■ **Excerpt provided**:
::::::::
Dreaming of Africa…


Diani Beach, Kenya

When I was a young girl, I dreamed of going to Africa, a dream so far removed from my reality, I considered it a fantasy.  As life moved on, time zipping past me at supersonic speed, on occasion, I dreamed of Africa.

Was it the raw, wild of the continent, the mystery of the mix of barren deserts and lush forests or the lure of bearing witness to the wildlife roaming free?  Yes, to all of these.

In my typical American life; 64 years long with many years of love and marriage, family and friends, work and play, I have seldom asked God for more than I have had.  Sure, I asked for answers to difficult questions, relief from an aching heart and guidance during difficult times.  But, I never asked for Africa. It was too much to ask for, selfish, unnecessary.

Now, as I count the months on my fingers every other day the time to visit Africa is coming near. Reflecting on how quickly my life has passed by so far, I know the time is closer than it seems.  

I’m finally going to Africa. I am going to Africa with my love, my best friend, my go-to person whom I run to when the big bird alights on the dock, when the albino squirrel leaps across the picnic table and when the bald eagle swoops into the trees.  That which we love; the water, smooth as glass in the calm, or white capped in the wind, the greenery of the short season, the fluffy blanket of snow in the long season, the blue sky on a clear day or daunting sky in looming storms. We’ve loved it all.
::::::::
■ **Source excerpt**:

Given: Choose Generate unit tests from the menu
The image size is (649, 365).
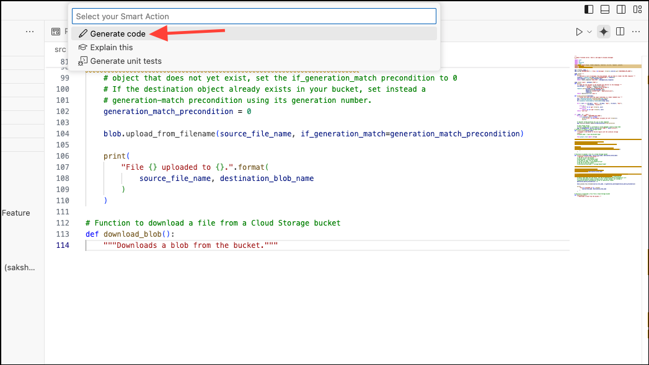Looking at the screenshot, I should tap(128, 61).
::::::::
■ **Required work**:
A. Answer these about the Africa essay, one answer a line:
(i) What place is named under the title?
(ii) How many years long does the writer call their typical American life?
(iii) Which three animals appear in the sentence about the writer's go-to person?
B. Print the part of the Africa essay that begins at the words "Now, as I count" and stops after "loved it all.".
C. Carry on the Africa essay from its last sentence.
The listing is separate material, unrelated to the Africa essay.

■ **Results in order**:
A.
(i) Diani Beach, Kenya
(ii) 64 years
(iii) The big bird, the albino squirrel and the bald eagle

B.
Now, as I count the months on my fingers every other day the time to visit Africa is coming near. Reflecting on how quickly my life has passed by so far, I know the time is closer than it seems.  

I’m finally going to Africa. I am going to Africa with my love, my best friend, my go-to person whom I run to when the big bird alights on the dock, when the albino squirrel leaps across the picnic table and when the bald eagle swoops into the trees.  That which we love; the water, smooth as glass in the calm, or white capped in the wind, the greenery of the short season, the fluffy blanket of snow in the long season, the blue sky on a clear day or daunting sky in looming storms. We’ve loved it all.

C.
We’ll spend a long time in Africa, three months in Kenya, three months in South Africa in the wild.  We won’t be living in a tent or sleeping in a sleeping bag. We’re not your basic backpacking world travelers nor are we luxury travelers lounging in hotels, dining in gourmet restaurants, waiting to be waited on. We’ve experienced that kind of travel.  We’ve loved that too.

The photos of the house in Kenya are in the post of April 23, 2012.  I can’t get them out of my mind.  This morning at 4 am, after a night of fitful dreams of Africa, I awoke, jumping out of bed to put in my contacts.  I could no longer sleep.  As I do quite often lying in bed, I read the email on my phone.
This morning a message came from my cruise representative, Joaquin at Vacations to Go about Africa’s seasons which reads:

“Wildebeests and zebras typically spend December to April nursing newborn calves in Tanzania. The slow-moving calves lure lions, cheetahs and hyenas, and the resulting mix of predator and prey offers prime viewing opportunities in Serengeti National Park and the Ngorongoro Crater.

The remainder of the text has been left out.